-- DO THIS --
Pull every line of text from the entries below, copying each one word for word. Leave the pictures out.

-- INPUT MATERIAL --
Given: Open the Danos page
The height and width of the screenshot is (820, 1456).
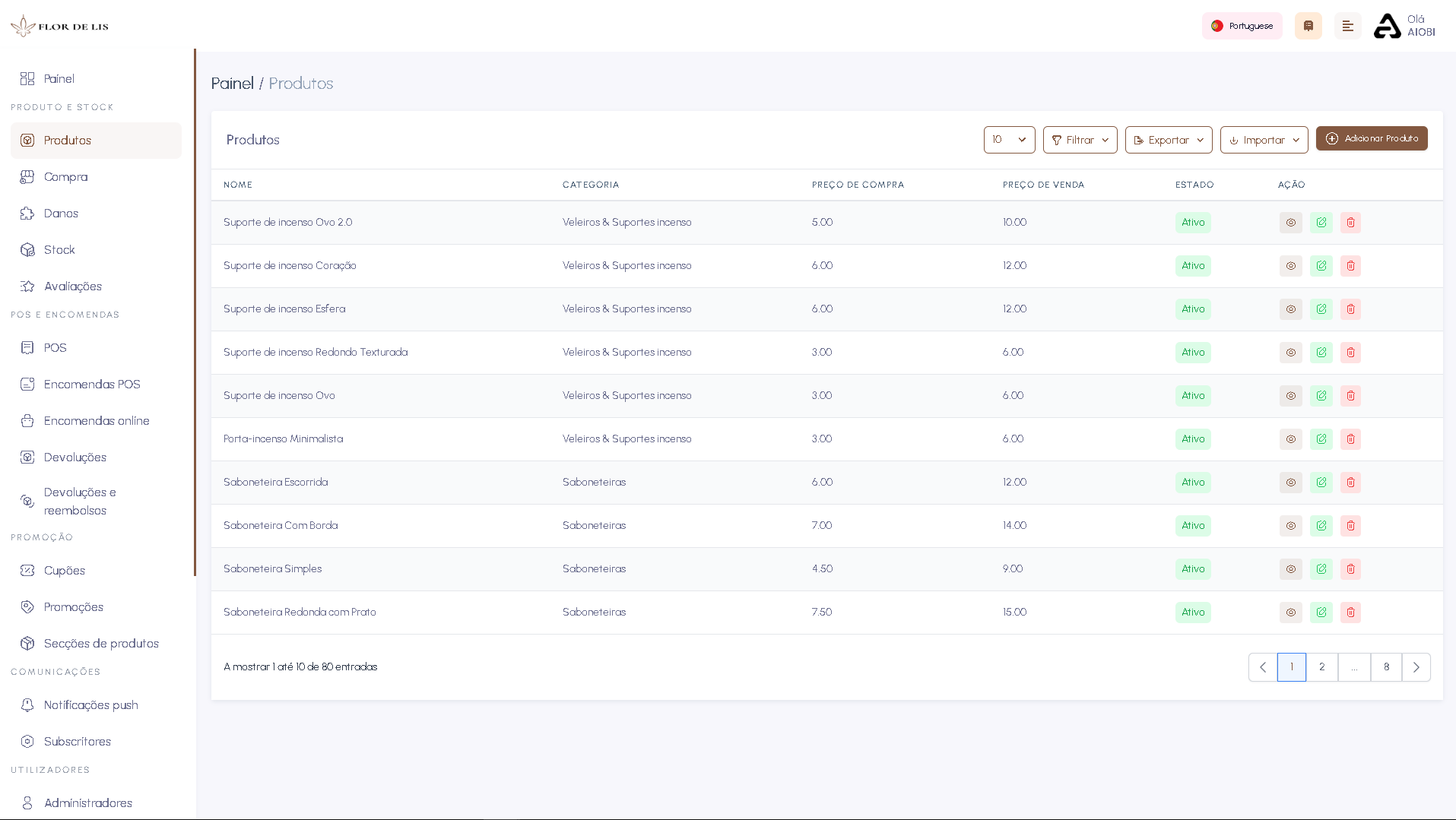Looking at the screenshot, I should click(x=61, y=214).
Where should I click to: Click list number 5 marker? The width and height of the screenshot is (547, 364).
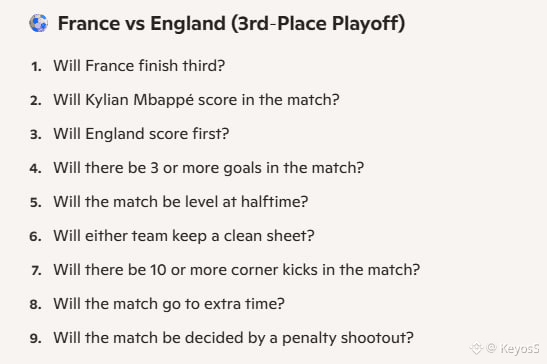click(x=36, y=202)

-- RESPONSE --
Given: Open the Danos page
The height and width of the screenshot is (820, 1456).
Looking at the screenshot, I should click(x=61, y=214).
Where should I click to: Click list number 5 marker? The width and height of the screenshot is (547, 364).
click(x=36, y=202)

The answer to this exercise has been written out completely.